> What you should do
Return the listing below word for word, starting at the line that contains "You are a computer-use" and ending at the end of the listing. Leave out the pictures.
________________
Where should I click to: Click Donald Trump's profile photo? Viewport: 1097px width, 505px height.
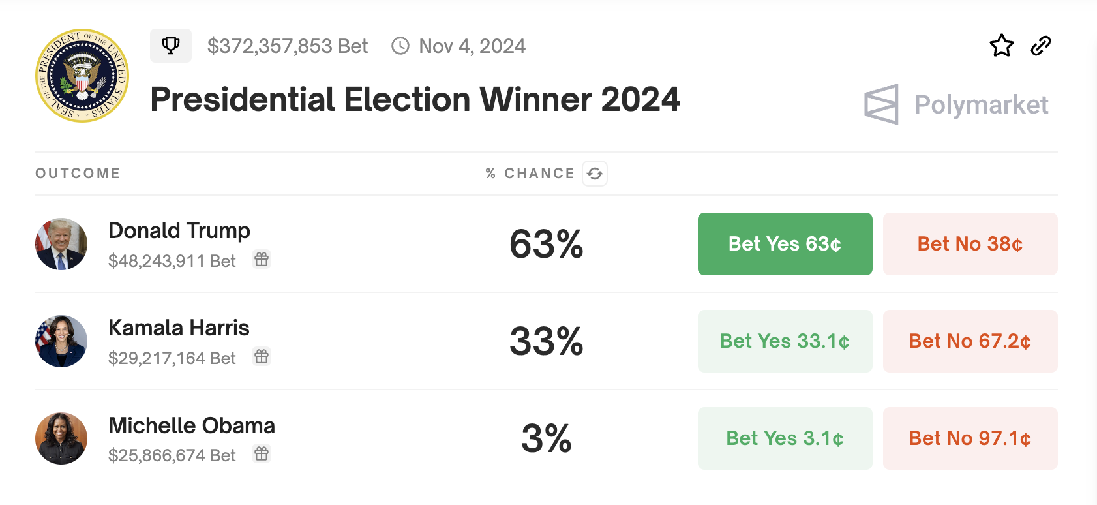pyautogui.click(x=61, y=244)
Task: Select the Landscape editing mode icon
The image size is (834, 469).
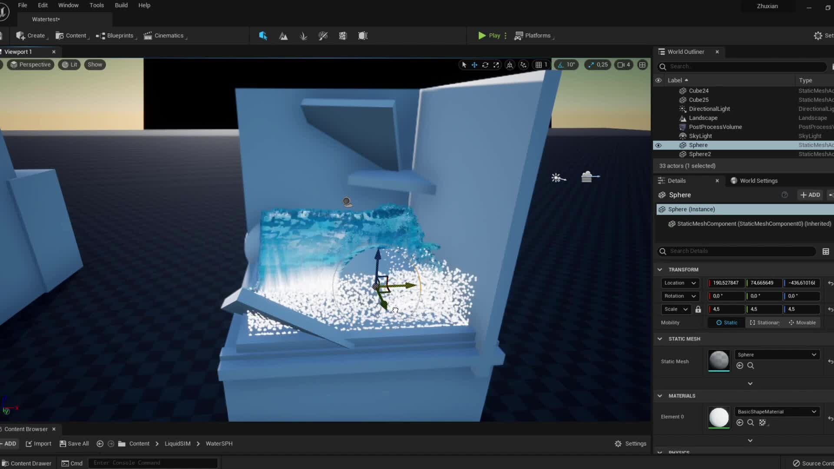Action: pyautogui.click(x=283, y=36)
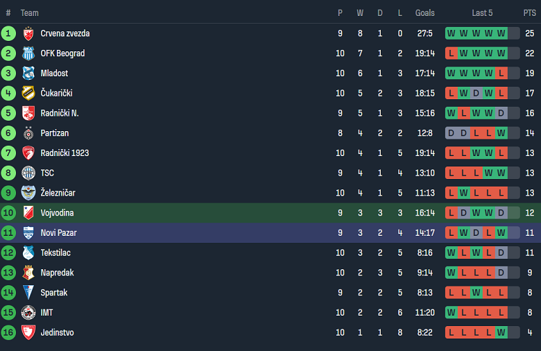Select the Železničar team name

tap(58, 193)
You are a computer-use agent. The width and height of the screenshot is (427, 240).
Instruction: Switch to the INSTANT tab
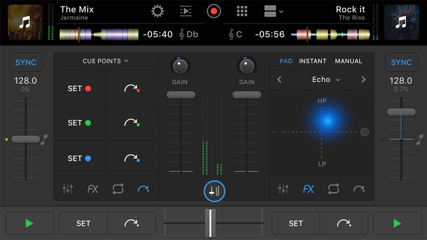[313, 61]
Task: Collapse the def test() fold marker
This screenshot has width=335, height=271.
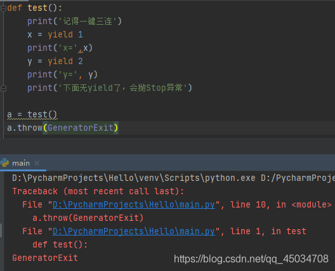Action: click(x=3, y=8)
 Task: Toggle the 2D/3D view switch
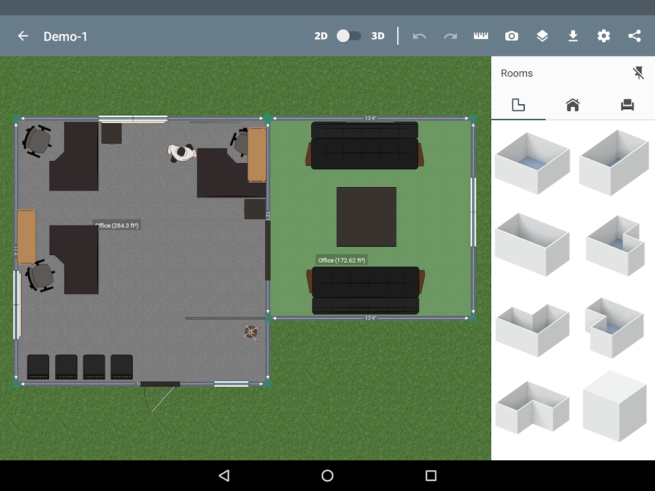[x=349, y=36]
________________
> Completed task
You are a computer-use agent. The width and height of the screenshot is (427, 240).
Instruction: Switch to the INSTANT tab
[313, 61]
Task: Collapse the def test() fold marker
This screenshot has width=335, height=271.
Action: click(x=3, y=8)
 Task: Toggle the 2D/3D view switch
[x=349, y=36]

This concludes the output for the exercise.